The combined effect of extending these bulk and agricultural exemptions will be to reduce drastically and equalize fairly the regulation of freight rates in this country. Freed to exercise normal managerial initiative, carriers will be able to rationalize their operations and reduce costs; and shippers should consequently enjoy a wider choice, improved service and lower rates.

(3) Intercity passenger rates: The traveling public, like the commercial shipper, is also uninterested in paying higher rates to subsidize weak segments of the transportation industry. Chronic

overcapacity and deficits can be ended in the long run only in an industry made fit, lean, and progressive by vigorous competition and innovation. But this is not possible as long as Federal agencies fix uniform minimum rates for passenger travel. I recommend, therefore, that the Congress enact legislation which would eventually limit the control of intercity passenger rates to the establishment of maximum rates only. In the case of the airlines, it may be preferable to initiate this program on a gradual or temporary basis under existing authority.

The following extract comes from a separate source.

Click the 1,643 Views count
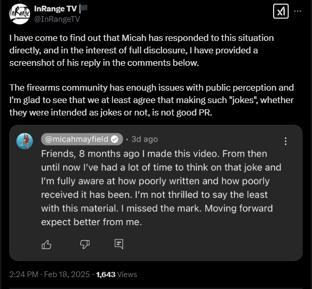click(117, 274)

To prevent the absence of minimum rate regulation under the above three proposals from resulting in predatory, discriminatory trade practices or rate wars reflecting monopolistic ambitions rather than true efficiency, the Congress should make certain that such practices by carriers freed from minimum rate regulations would be covered by existing laws against monopoly and predatory trade practices.

While the above three recommendations relate to the most critical-and controversial-problems of unnecessary or unequal regulatory curbs on transportation, other changes in the Interstate Commerce Act and the Federal Aviation Act are needed consistent with these same principles. I recommend that legislation be enacted to:

(4) Assure all carriers the right to ship vehicles or containers on the carriers of other branches of the transportation industry at the same rates available to noncarrier shippers. This change will put the various carriers in a position of equality with freight forwarders and other shippers in the use of the promising and fast-growing piggyback and related techniques.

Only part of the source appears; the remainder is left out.